- _WORK ORDER_
Copy, from the data below, each line that has the word "agent".

- _SUPPLIED MATERIAL_

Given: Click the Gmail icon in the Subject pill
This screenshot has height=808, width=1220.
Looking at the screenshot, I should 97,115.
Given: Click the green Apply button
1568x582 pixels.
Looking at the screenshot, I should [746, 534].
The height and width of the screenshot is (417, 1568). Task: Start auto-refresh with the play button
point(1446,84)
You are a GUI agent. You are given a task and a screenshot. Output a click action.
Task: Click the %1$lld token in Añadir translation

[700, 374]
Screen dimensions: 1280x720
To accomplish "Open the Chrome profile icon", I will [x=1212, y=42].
* * *
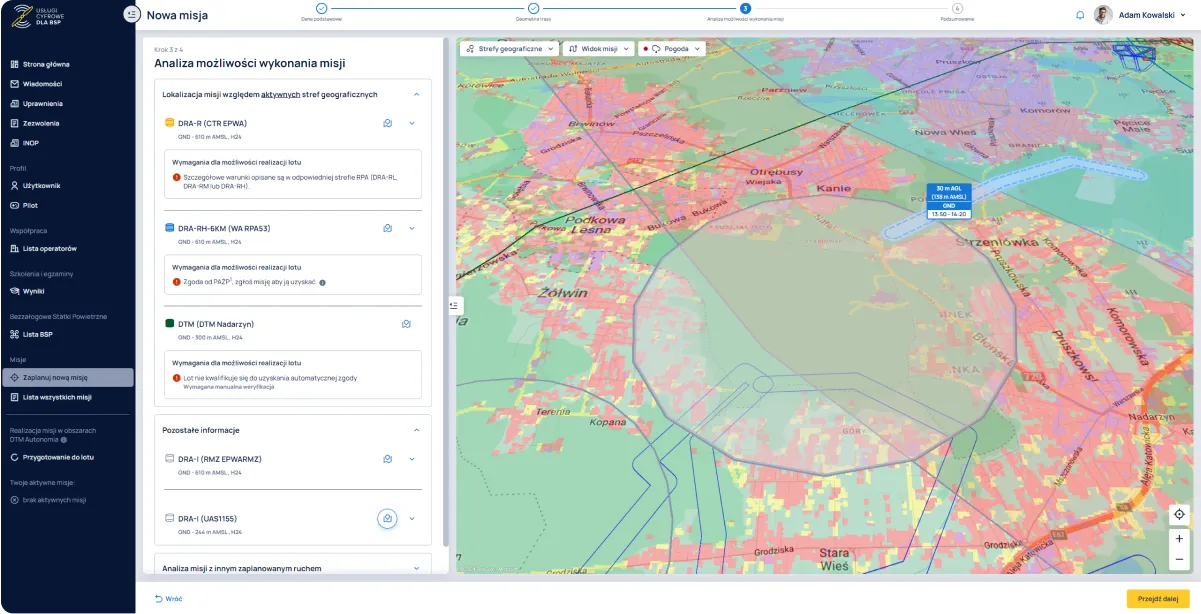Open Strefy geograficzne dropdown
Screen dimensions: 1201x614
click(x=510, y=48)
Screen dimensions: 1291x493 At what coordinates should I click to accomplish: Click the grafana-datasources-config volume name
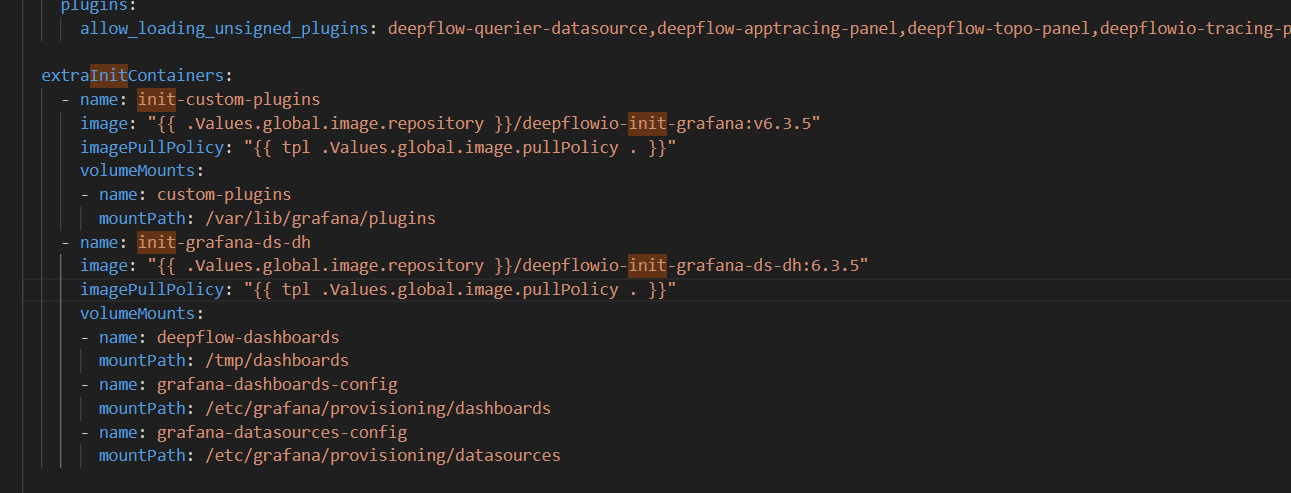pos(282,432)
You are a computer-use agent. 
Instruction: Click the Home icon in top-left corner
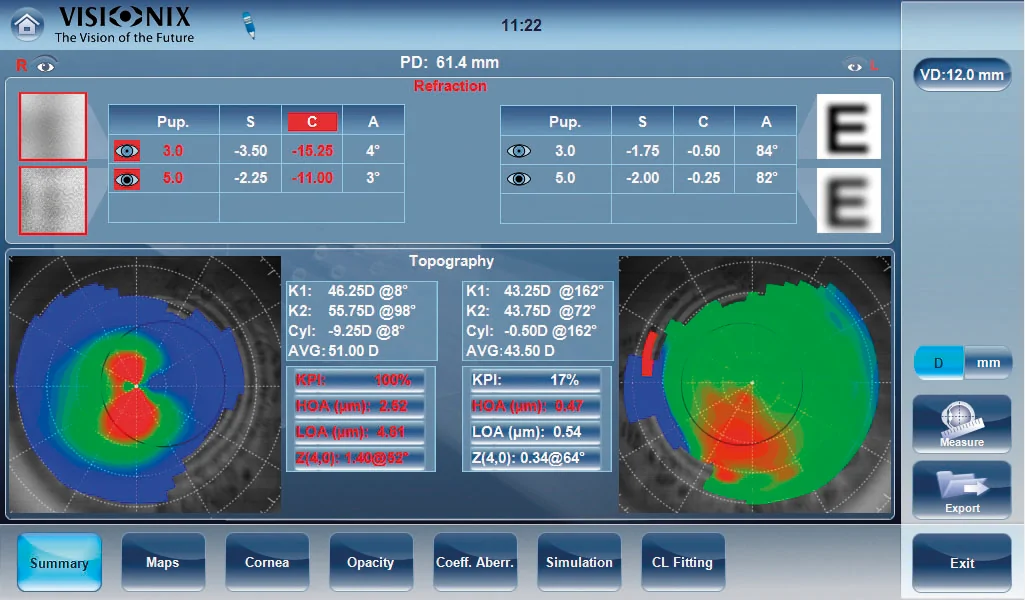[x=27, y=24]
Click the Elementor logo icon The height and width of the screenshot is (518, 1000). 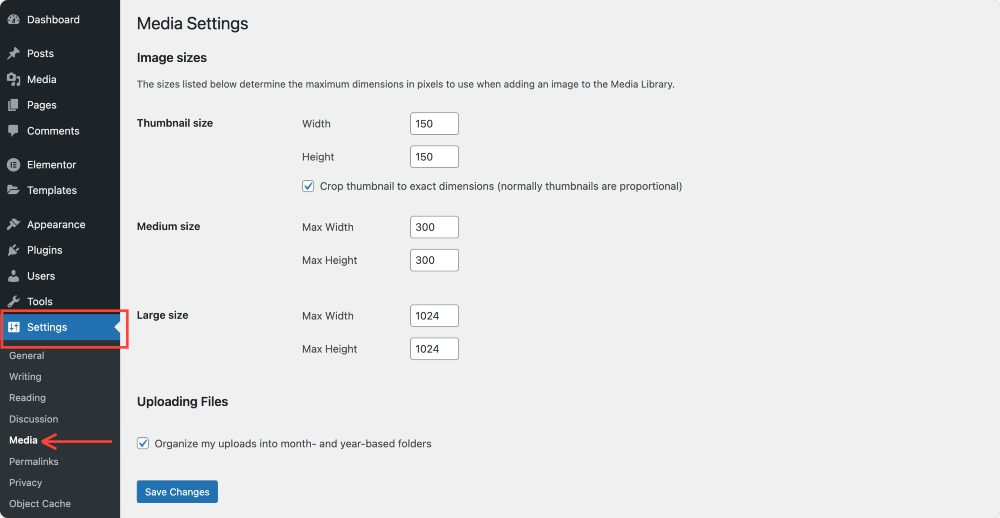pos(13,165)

- _TASK OUTPUT_
You are a GUI agent. You are given a task and a screenshot. Output a click action.
You are a computer-use agent. 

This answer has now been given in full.